Give your dataflow a name and enable the Git integration. Then select Create.
The dataflow is created and you're redirected to the dataflow authoring canvas. You can now start creating your dataflow.
When you're done, select Save and run.
After you publish, the dataflow has a status of uncommitted.
To commit the dataflow to the Git repository, select the source control icon in the top right corner of the workspace view.
Select all the changes you want to commit and then select Commit.
You now have a Dataflow Gen2 with CI/CD and Git support. We suggest you follow the best practices for working with CI/CD and Git integration in Fabric described in the Scenario 2 - Develop using another workspace tutorial.
Refresh a Dataflow Gen2 or schedule a refresh
You can refresh a Dataflow Gen2 with CI/CD and Git support in two ways—manually or by scheduling a refresh. The following sections describe how to refresh a Dataflow Gen2 with CI/CD and Git support.
Refresh now
In the fabric workspace, select the more options ellipsis icon next to the dataflow you want to refresh.
Select refresh now.
Schedule a refresh
If your dataflow needs to be refreshed on a regular interval, you can schedule the refresh using the Fabric scheduler.
In the Fabric workspace, select the more options ellipsis icon next to the dataflow you want to refresh.
Select Schedule.
On the schedule page, you can set the refresh frequency and the start time and end time, after which you can apply changes.
To start the refresh now, select the Refresh button.
Refresh history and settings
To view the refresh history of the dataflow, you can either select the refresh history tab in the dropdown menu or go into the monitor hub and select the dataflow you want to view the refresh history of.
Settings for Dataflow Gen2 with CI/CD
Accessing the settings of the new Dataflow Gen2 with CI/CD and Git support is similar to any other Fabric item. You can access the settings by selecting the more options ellipsis icon next to the dataflow and selecting the settings.

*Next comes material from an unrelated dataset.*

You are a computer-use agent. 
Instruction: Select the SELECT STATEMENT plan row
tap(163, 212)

Limitations and known issues
- The staging artifacts are in some experiences visible like the ALM UI. The staging artifacts will be hidden in all experiences in the future.
- When you delete the last Dataflow Gen2 with CI/CD and Git support, the staging artifacts become visible in the workspace and are safe to be deleted by the user.

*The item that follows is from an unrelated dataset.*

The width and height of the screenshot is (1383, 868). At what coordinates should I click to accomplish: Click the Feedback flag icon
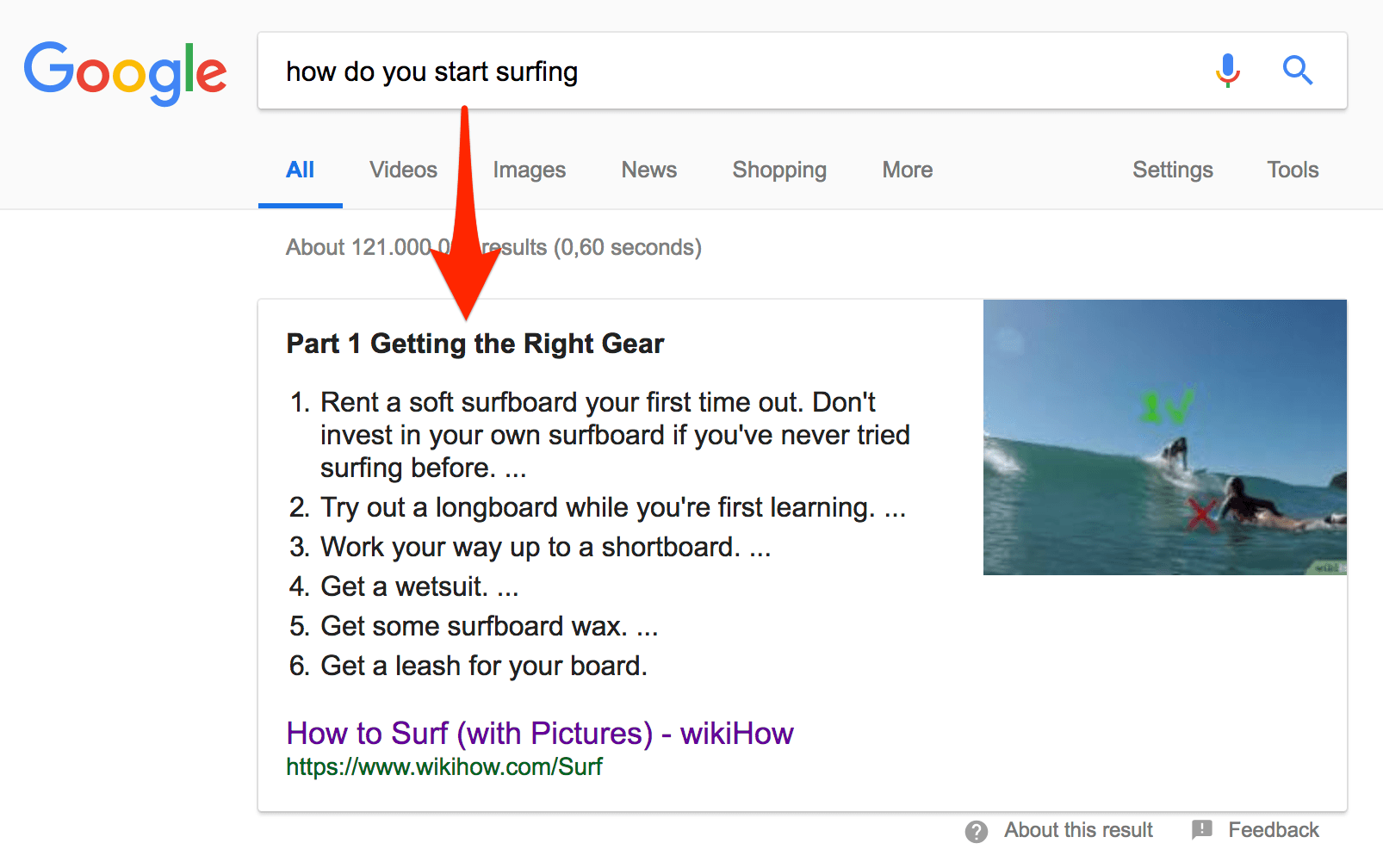click(x=1201, y=830)
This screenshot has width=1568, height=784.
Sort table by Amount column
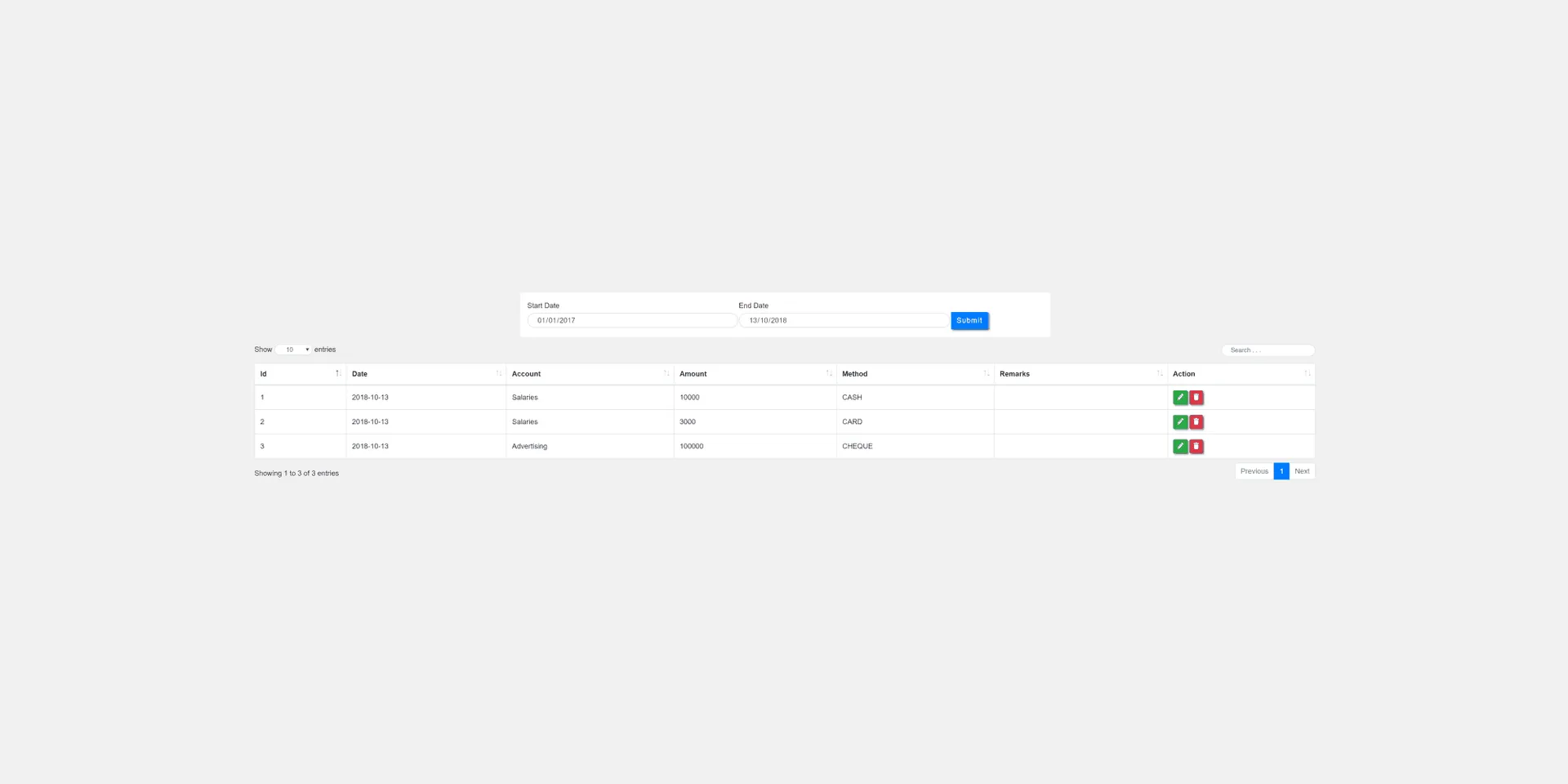point(754,374)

- Some experiences mention support for REST APIs, but these APIs aren't yet available. All Dataflow Gen2 with CI/CD and Git support will support the Fabric Public API in the future.
- Orchestrating a refresh of a Dataflow Gen2 with CI/CD and Git support isn't possible in Fabric data pipelines.
- Workspace view doesn't show if a refresh is ongoing for the dataflow.
- Copilot for Dataflow Gen2 with CI/CD and Git support isn't yet available.
- VNet Gateway connections aren't supported in the dataflow authoring experience yet.
- You can't export the Dataflow.json from the workspace menu. Workarounds that allow you to export the Dataflow are:
- Use the Fabric Public API to get the Dataflow.json.
- Use the export power query template feature to export the dataflow definition.
- Use the OneLake explorer to the workspace to get the dataflow definition.
- Dataflow Gen2 with CI/CD and Git support doesn't support the take ownership feature in the Fabric workspace. Therefore, only the creator of the dataflow can edit the dataflow. If you want to work together on a dataflow, you can use branches in the Git repository and create a pull request to merge the changes. For more information, go to Scenario 2 - Develop using another workspace.
- When branching out to another workspace, a Dataflow Gen2 refresh might fail with the message that the staging lakehouse couldn't be found. When this happens, create a new Dataflow Gen2 with CI/CD and Git support in the workspace to trigger the creation of the staging lakehouse. After this, all other dataflows in the workspace should start to function again.
- When you create a new item in your workspace, it might show the item "Dataflow Gen2 (CI/CD, preview)". Ignore this one and follow instructions described in this article. It may take some time until your region shows the checkbox for enabling the CI/CD and Git support.
- Fast Copy might not be enabled by default in your dataflow. You can enable this using the dataflow settings.